Histórias do Paraná - O raciocínio do caboclo
O raciocínio do caboclo
Flora C. Munhoz da Rocha
Esta é uma história muito antiga, contada de pai para filho e de filho para neto e bisneto.
Carlos Cavalcanti, já no fim de seu mandato de Presidente do Estado, tinha como seu candidato a sucessor Affonso Camargo, meu pai.
Naquela época, há mais de 80 anos, campanha política em tempo de transporte lento, era uma exaustão.
As poucas estradas, ora poeirentas, ora lamacentas, acompanhavam os declives das áreas acidentadas sem oferecer conforto.
Um pouco de trem, outro pouco de carroça, muito de trote de cavalo.
Mas os chefes políticos, coronéis e cabos eleitorais do litoral e interior precisavam ser procurados e orientados.

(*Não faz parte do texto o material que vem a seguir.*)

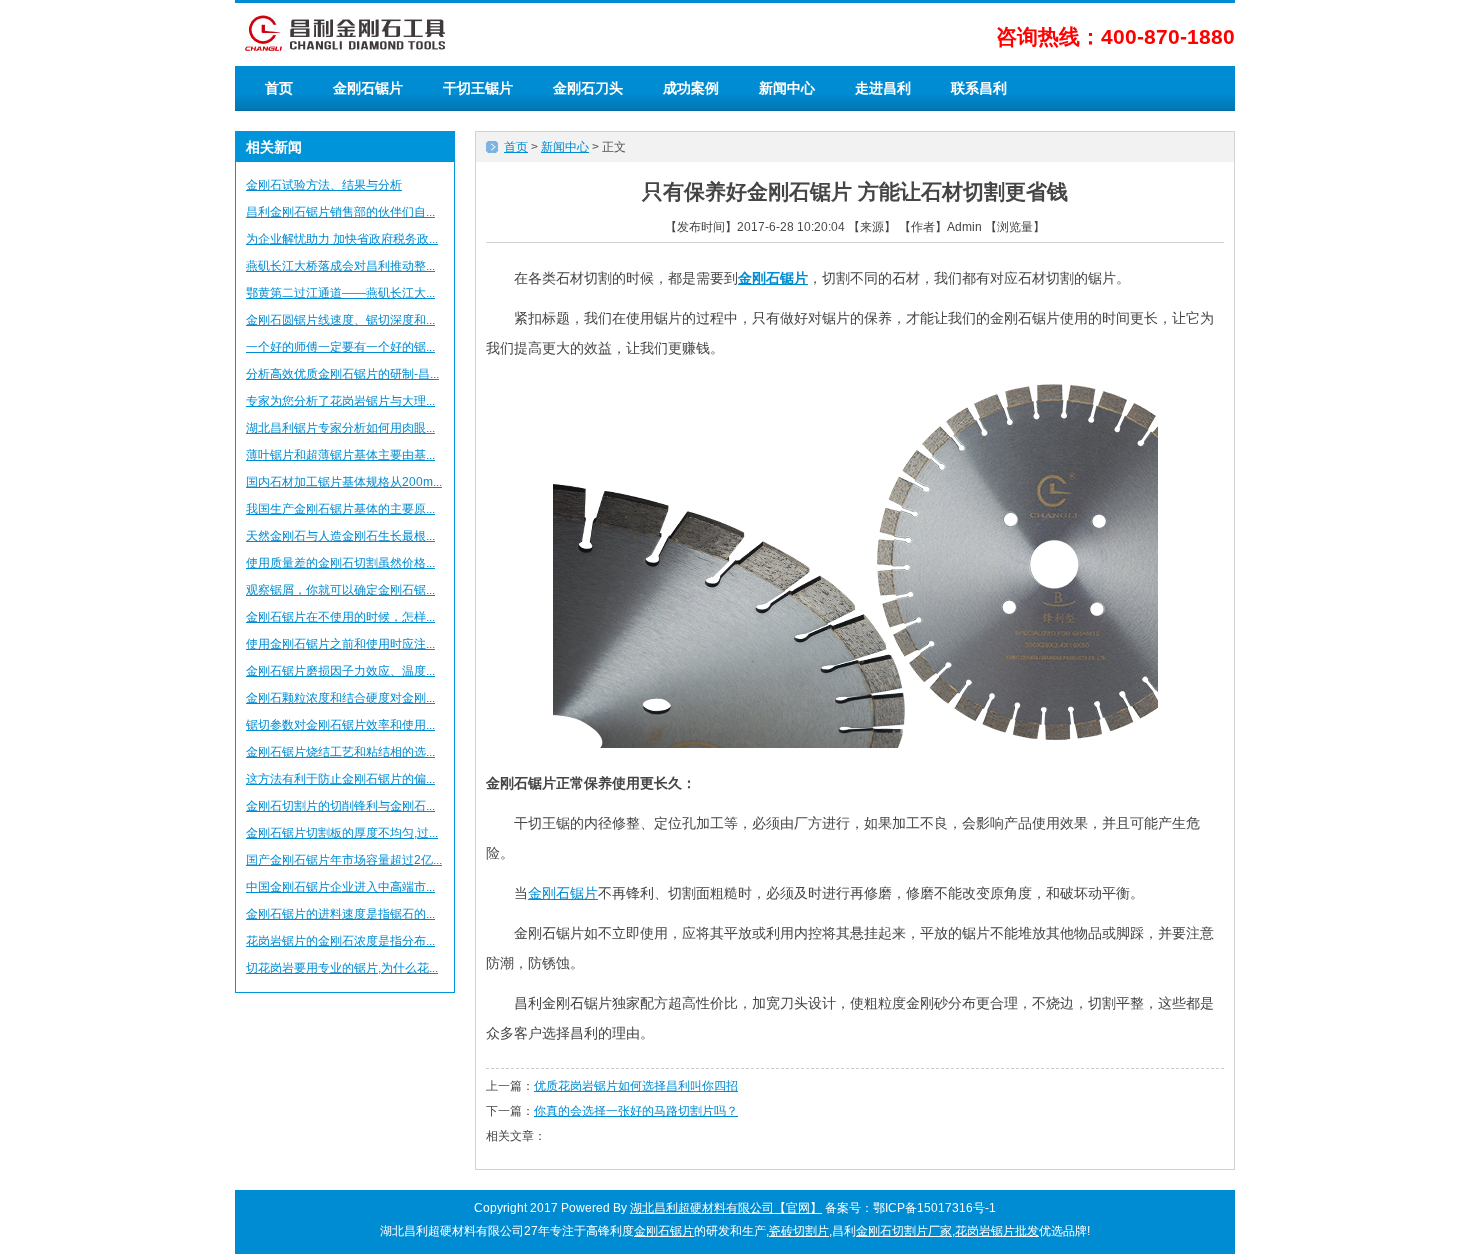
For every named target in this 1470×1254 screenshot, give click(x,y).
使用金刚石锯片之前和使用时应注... (340, 644)
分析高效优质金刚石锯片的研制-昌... (342, 374)
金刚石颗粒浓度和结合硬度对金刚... (340, 698)
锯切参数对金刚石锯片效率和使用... (340, 725)
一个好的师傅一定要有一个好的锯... (340, 347)
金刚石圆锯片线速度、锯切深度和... (340, 320)
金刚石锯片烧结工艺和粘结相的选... (340, 752)
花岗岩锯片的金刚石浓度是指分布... (340, 941)
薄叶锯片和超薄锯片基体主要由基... (340, 455)
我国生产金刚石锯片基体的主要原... (340, 509)
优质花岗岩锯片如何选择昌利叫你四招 (636, 1086)
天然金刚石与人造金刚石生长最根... (340, 536)
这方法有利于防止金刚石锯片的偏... (340, 779)
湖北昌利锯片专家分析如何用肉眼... (340, 428)
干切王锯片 (478, 88)
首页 (279, 88)
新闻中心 (787, 88)
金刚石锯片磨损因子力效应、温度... (340, 671)
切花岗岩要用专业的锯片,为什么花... (342, 968)
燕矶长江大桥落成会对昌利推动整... (340, 266)
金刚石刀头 (588, 88)
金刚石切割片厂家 (904, 1231)
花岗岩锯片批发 (997, 1231)
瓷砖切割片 (799, 1231)
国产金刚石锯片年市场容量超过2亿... (344, 860)
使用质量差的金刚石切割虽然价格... (340, 563)
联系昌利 (979, 88)
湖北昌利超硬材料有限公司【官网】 (726, 1208)
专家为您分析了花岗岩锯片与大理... (340, 401)
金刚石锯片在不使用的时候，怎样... (340, 617)
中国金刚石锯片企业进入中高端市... (340, 887)
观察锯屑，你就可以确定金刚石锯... (340, 590)
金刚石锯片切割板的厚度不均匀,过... (342, 833)
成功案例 (691, 88)
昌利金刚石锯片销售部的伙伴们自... (340, 212)
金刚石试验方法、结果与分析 (324, 185)
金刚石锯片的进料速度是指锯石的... (340, 914)
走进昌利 (883, 88)
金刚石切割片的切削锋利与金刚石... (340, 806)
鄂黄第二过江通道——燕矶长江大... (340, 293)
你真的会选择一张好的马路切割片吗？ (636, 1111)
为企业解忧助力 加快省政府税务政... (342, 239)
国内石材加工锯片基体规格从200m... (344, 482)
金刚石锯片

Não sei como eram processadas as viagens presidenciais, mas sei de um caso que papai nos contava com muito humor:
Certa vez, Presidente Carlos Cavalcanti e Affonso Camargo, cavalgavam de baixo de sol a pino, quando a sede começou a incomodar.
Galopeavam atentos a algum rancho de beira de estrada que lhes desse uma caneca de água de poço.

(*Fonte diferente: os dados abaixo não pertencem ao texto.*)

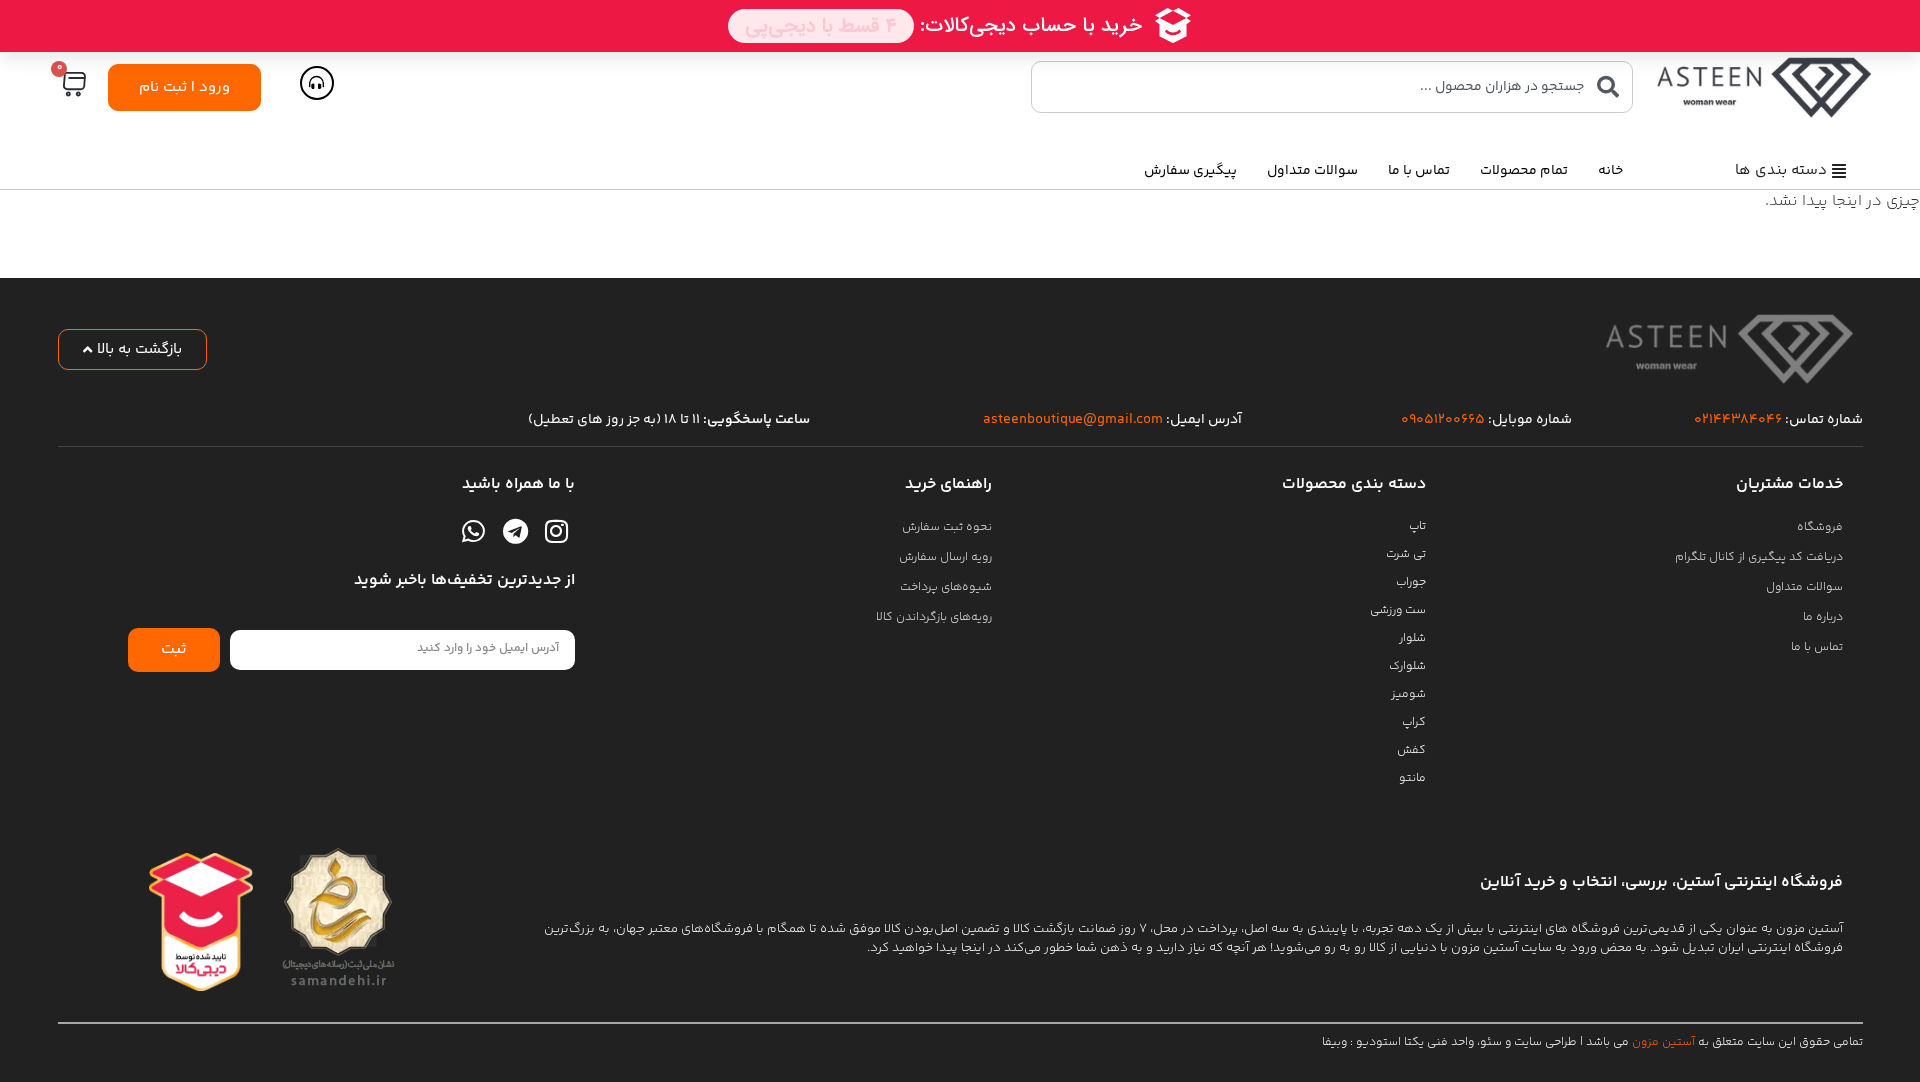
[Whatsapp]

Num final de curva, avistaram um caboclo fumando seu pito no degrau de uma varandinha bem jeitosa.
Amorteceram o trote e apearam.
Disseram o por quê. Hospitaleiro, o homem foi até o quintal e, sem demora, retorna com uma cuia transbordando de água cristalina.

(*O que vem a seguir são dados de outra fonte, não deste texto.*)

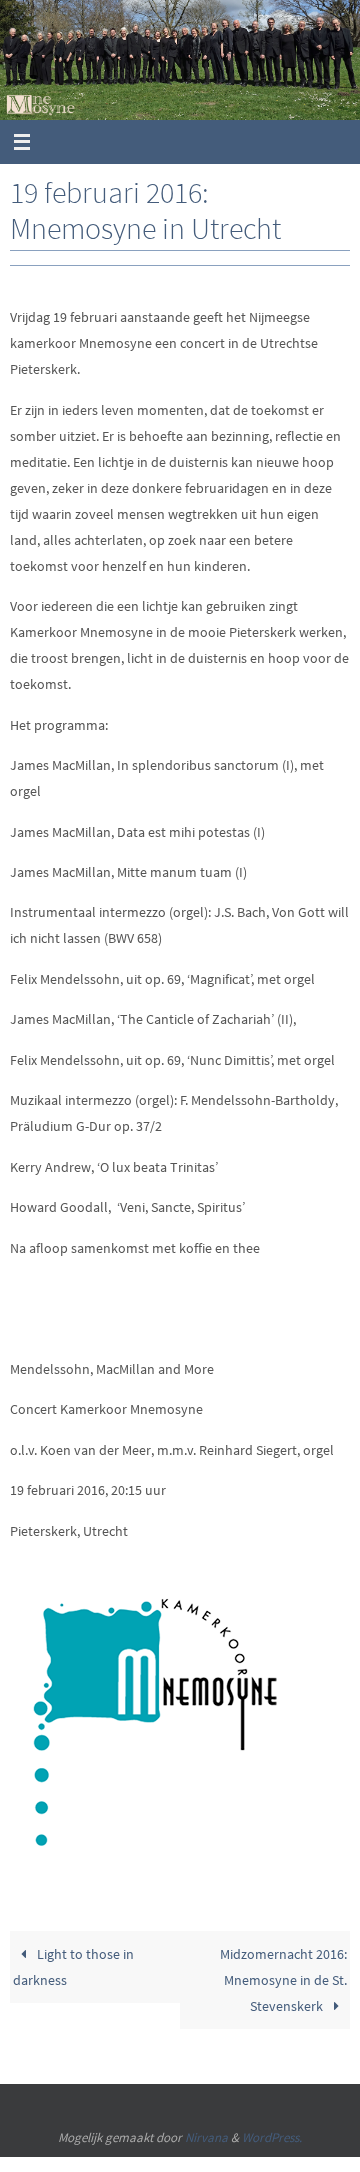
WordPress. (272, 2137)
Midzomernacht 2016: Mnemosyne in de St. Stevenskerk (283, 1980)
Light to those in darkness (73, 1967)
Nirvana (206, 2137)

Encaminhou-se para meu pai que, de imediato, recusou segurar. ‘Tor obséquio, primeiro para ele". Presidente Cavalcanti declina: "Deixe de cerimônia e beba logo". "Era o que faltava", contestou Affonso Camargo respeitando a hierarquia.
Estabeleceu-se um diálogo de troca de cordialidade.
Um não queria beber antes do outro e o caboclo só estendendo a cuia de lá par cá até que desacorçoou.
Aquilo não estava fazendo sentido para seu simplório discernimento.
Pigarreou e, em tom categórico, solucionou o vai-não-vai.
- Mecês tão refugando. Não querem água coisa nenhuma.
Tomando iniciativa, esticou o braço e, num impulso certeiro, pinchou o conteúdo no meio do terreiro.
Ali no seu universo restrito, jamais imaginaria estar diante de um Presidente de Estado coberto de glórias. E muito menos entenderia de prioridade e deferências.
Para ele não passavam de dois homens da Capital, cheios de lero-lero.
Seguiu-se um silêncio de espanto e um cruzar de olhos desapontados ao verem a água preciosa encharcando a terra vermelha.
Não havia mais nada a fazer a não ser, sufocando o riso, voltar para o trote dos cavalos.
Sem alternativa, seguiram caminho de garganta seca e lábios sem saliva, mas de lição aprendida.
Na próxima parada, com certeza, não se repetiria o caso mal resolvido.
Flora C. Munhoz da Rocha, Ex-primeira dama do Estado, e cronista
Fonte: 300 e Tantas Histórias do Paraná, Brasil.